The “BSA Wrecking Crew “era was beginning. Neil Keen, Al Gunter, Stu
Morley, Jack O’Brien and soon Sammy Tanner, rode highly-tuned Gold
Stars that were perfectly suited to Ascots unique surface. They would
be nearly unbeatable for a decade.
• A screaming SRO 8,000 strong crowd was present.
• Future fender King, Preston Petty took the Amateur win.
- NEIL KEEN 1934 - 2014...... Active for 20 years as a professional
dirt track racer, AMA National Number 10 Neil Keen is an innovative and
articulate man who never settled for the status quo, either with engine
development, chassis design, or the politics of racing. In each of
these fields, he contributed to a golden era of American racing by
improving machine performance, safety, and the treatment of riders. In
the hotbed of Southern California racing, Keen won Ascot 11 times in a
row in 1961 while winning more than half the finals of the 29-race
season. Later, he helped develop the modern dirt track racing frame,
contributed to a two-stroke revolution, and consulted on Yamaha’s dirt
track program, where Kenny Roberts would earn points toward his two AMA
Grand National Championships. Well educated, outspoken, and articulate,
Keen also served as an official representative of the professional
racers in the AMA Competition Congress. Neil Keen was born in Lakeland,
Florida on May 14, 1934. When his parents divorced in 1941, he moved
with his mother to Valdosta, Georgia, then to Atlanta in 1948. Keen’s
first motorized two-wheeler was a Doodlebug, purchased at Western Auto
when he was 14. “Next,” he says, “I had about ten Whizzers. They were
of pretty fragile construction,” he says, explaining the number of
replacements. In 1950, he bought a Harley-Davidson 125 and his
competitive career began that same year at a paved local stock car
track called Peach Bowl Speedway. “I was 16 – I was supposed to be 18
-- and I won the first race I ever entered, beating older guys on big
Harleys and Nortons,” Keen recalls. Modestly, Keen attributes the
victory only partially to his riding ability. “The little two-stroke
was more suitable for the track than the bigger machines,” he says. But
the experience was enough to convince him that racing was something he
wanted to do. In 1953, Keen and a couple of friends lit out for
California in a new Ford convertible with a dismantled BSA Gold Star
flattracker in the trunk. “I fell in love with California," he says.

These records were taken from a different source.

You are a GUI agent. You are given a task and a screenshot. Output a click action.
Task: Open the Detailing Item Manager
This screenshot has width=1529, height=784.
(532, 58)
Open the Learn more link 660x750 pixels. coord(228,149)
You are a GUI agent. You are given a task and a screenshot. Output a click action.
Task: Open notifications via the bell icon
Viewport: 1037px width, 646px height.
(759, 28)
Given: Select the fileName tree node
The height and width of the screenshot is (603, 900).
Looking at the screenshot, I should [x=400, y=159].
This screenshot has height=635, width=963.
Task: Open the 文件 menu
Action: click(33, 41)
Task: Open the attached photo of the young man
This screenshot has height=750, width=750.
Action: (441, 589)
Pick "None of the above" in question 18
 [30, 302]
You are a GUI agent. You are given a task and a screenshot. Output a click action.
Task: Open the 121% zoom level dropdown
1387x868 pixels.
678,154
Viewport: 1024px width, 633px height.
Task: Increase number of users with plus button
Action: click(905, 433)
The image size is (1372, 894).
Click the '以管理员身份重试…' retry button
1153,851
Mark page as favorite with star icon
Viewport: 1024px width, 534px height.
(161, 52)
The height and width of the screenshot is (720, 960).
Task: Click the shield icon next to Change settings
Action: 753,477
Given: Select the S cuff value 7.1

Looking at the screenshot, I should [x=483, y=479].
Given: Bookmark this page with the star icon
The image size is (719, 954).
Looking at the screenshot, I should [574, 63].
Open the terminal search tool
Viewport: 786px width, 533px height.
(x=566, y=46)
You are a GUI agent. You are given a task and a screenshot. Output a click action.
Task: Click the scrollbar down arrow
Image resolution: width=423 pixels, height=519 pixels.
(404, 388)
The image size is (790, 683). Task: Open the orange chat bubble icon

"Everything seemed so clean and shiny and new.” The Gold Star was
jointly owned by Keen and one of his buddies, but a couple of nights of
flattracking caused its co-owner to decide he had better give up and
return to Georgia. Keen kept the motorcycle and hired out for $2 per
hour as a courier for the Rapid Blueprint Company. “My first race in
California was in 1954 at Willow Springs," he recalls. "BSA dealer
Louie Thomas sold me a used BSA A7 twin factory racing bike, and I ran
off the track.” Keen raced only twice in 1954, but in 1955 he applied
for his AMA Novice professional license. Racing regularly at Gardena,
Culver City, and Carroll Speedway, he quickly progressed through the
ranks, earning Amateur status in 1956 and his Expert license in 1957.
Keen’s ambition, however, was not to become a national caliber racer.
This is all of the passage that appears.